First, Caroline Casey put Ireland on the accessibility map. Now she's changing the global social landscape for people with disabilities.
Caroline Casey has dedicated the past decade of her life to changing how global society views people with disabilities. In 2000, she rode 1,000 kilometers across India on an elephant to raise funds for Sight Savers. Then, as founding CEO of Kanchi in Dublin, she developed a set of best practices (based on ISO 9000 quality standards) for businesses, to help them see "disabled" workers as an asset as opposed to a liability. Hundreds of companies have adopted the standards, changing their policies and attitudes.
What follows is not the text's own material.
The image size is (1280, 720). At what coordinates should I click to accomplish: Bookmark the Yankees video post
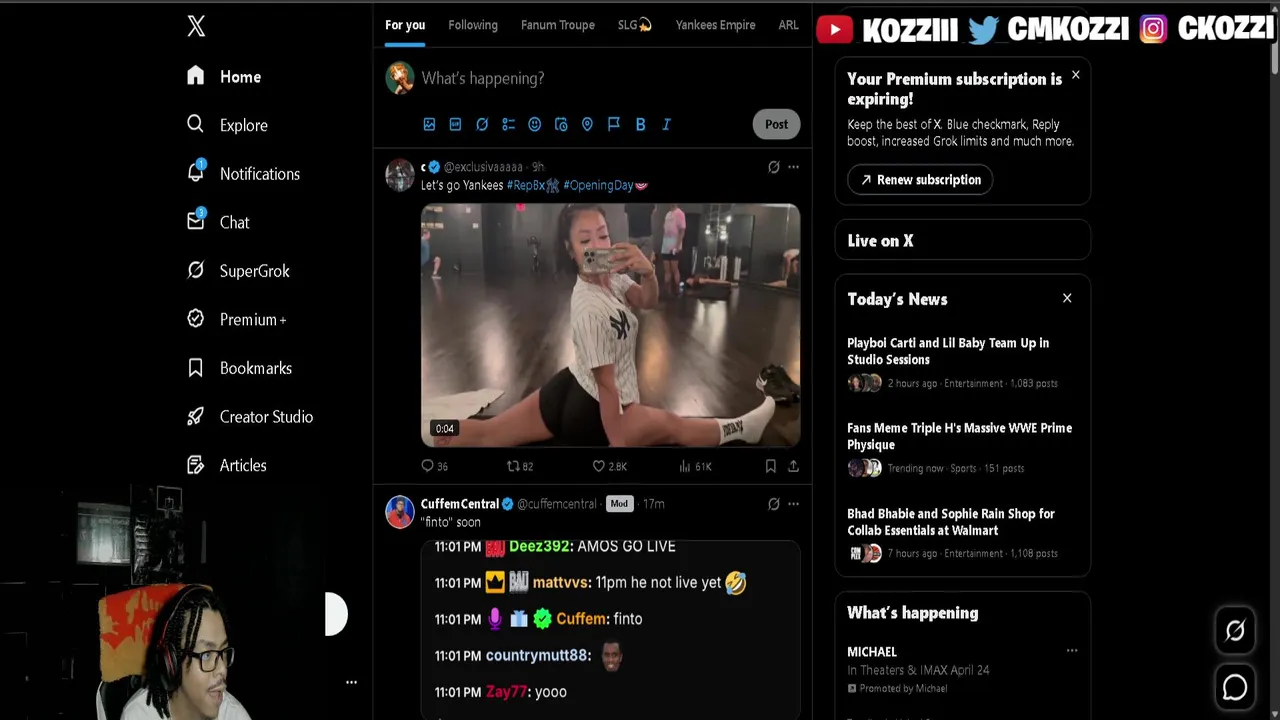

In 2004, Casey started the O2 Ability Awards to recognize Irish businesses for their inclusion of people with disabilities, both as employees and customers. The initiative has received international praise and, in 2010, a parallel program was launched in Spain.
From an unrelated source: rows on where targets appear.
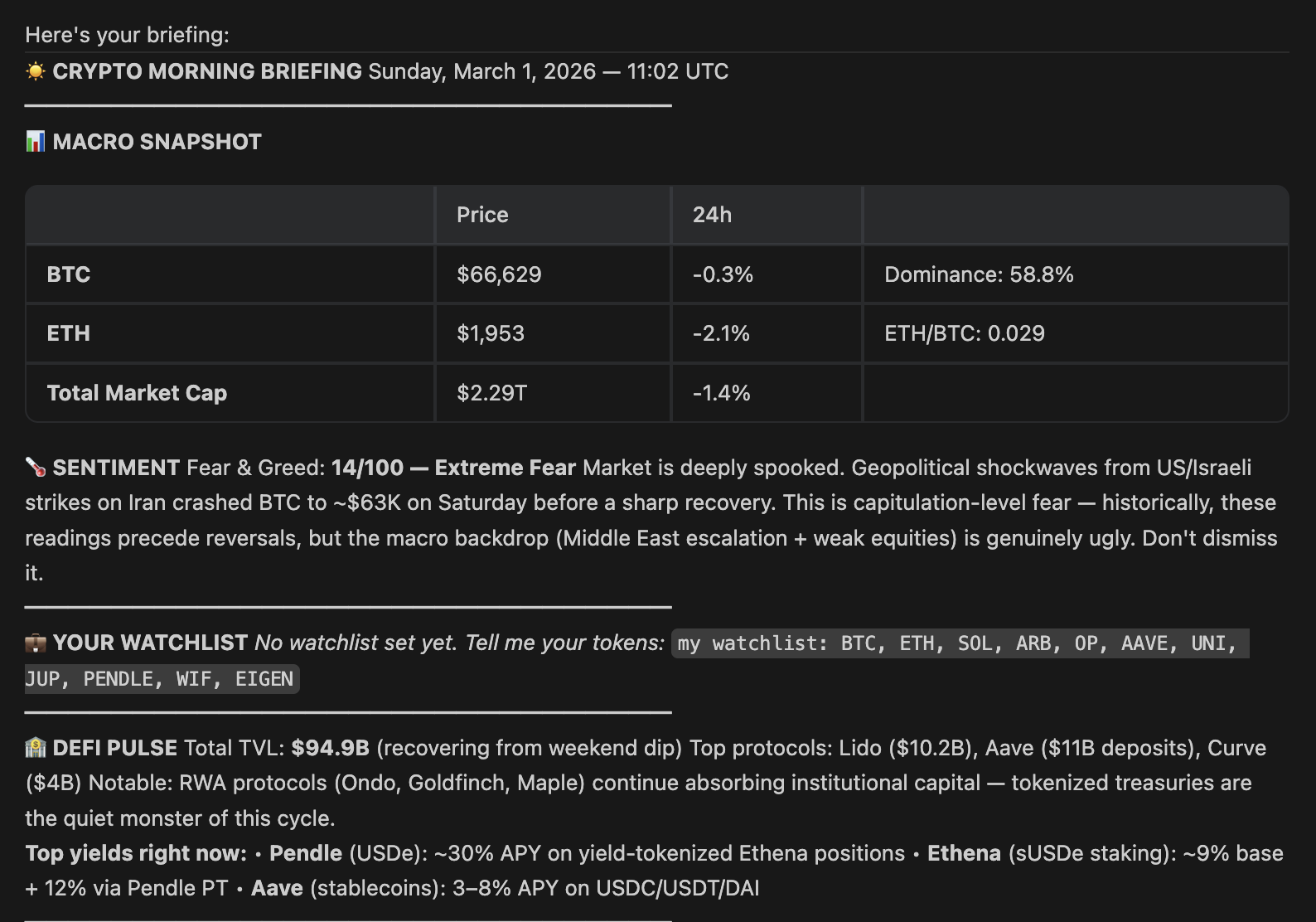Click the watchlist code snippet text
This screenshot has width=1316, height=922.
tap(636, 661)
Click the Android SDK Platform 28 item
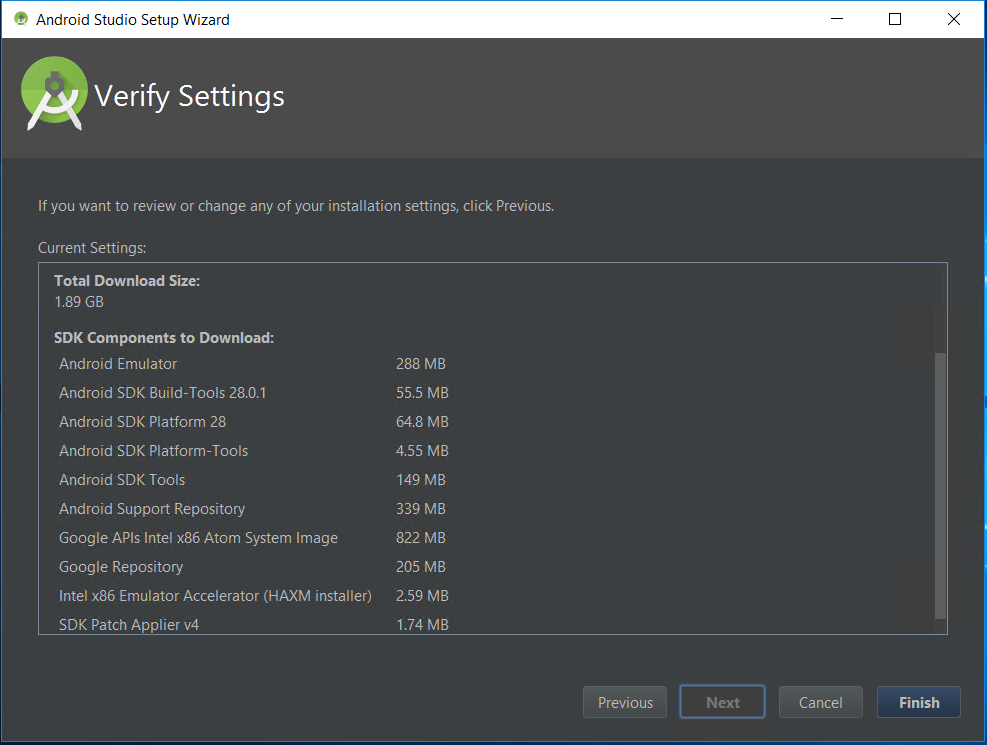Screen dimensions: 987x745 pyautogui.click(x=142, y=422)
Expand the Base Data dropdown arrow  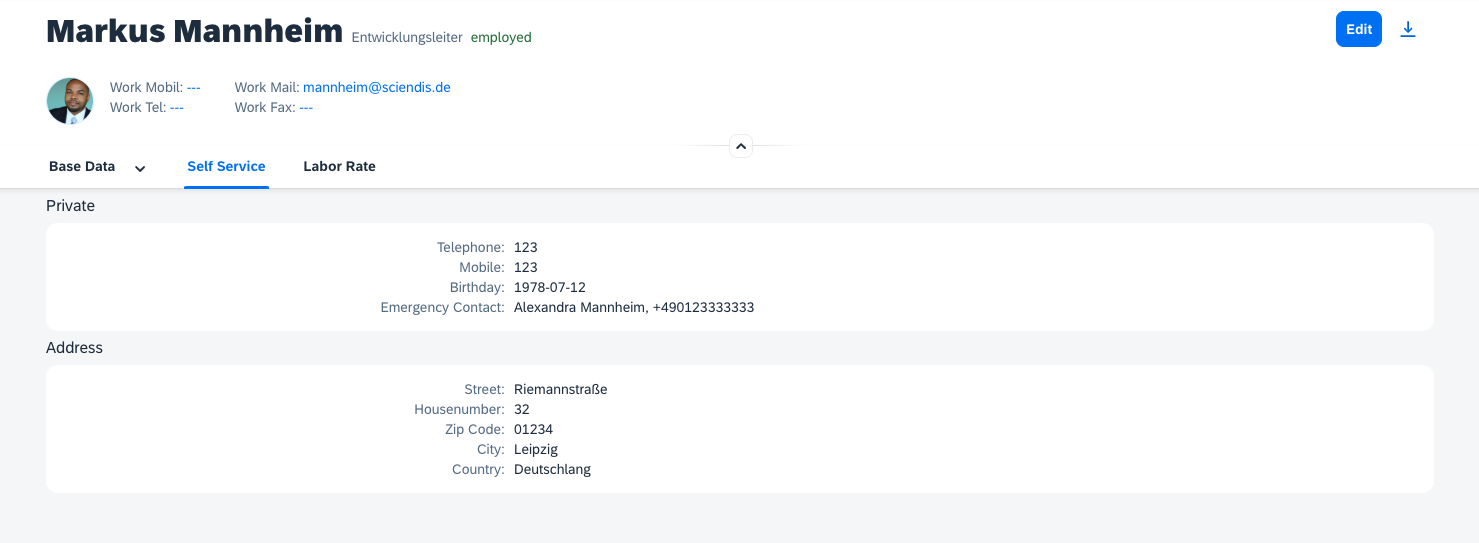pos(140,168)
"She is one of those people who, instead of just talking about changing the world, gets up and actually does it however tough the doing of it turns out to be. "The Irish Times
“Stop with the labels … because we are not jam jars; we are extraordinary, different, wonderful people.”
“Every single one of us — woman, man, gay, straight, disabled, perfect, normal, whatever — everyone of us must be the very best of ourselves.”
“I never needed eyes to see — never. I simply needed vision and belief.”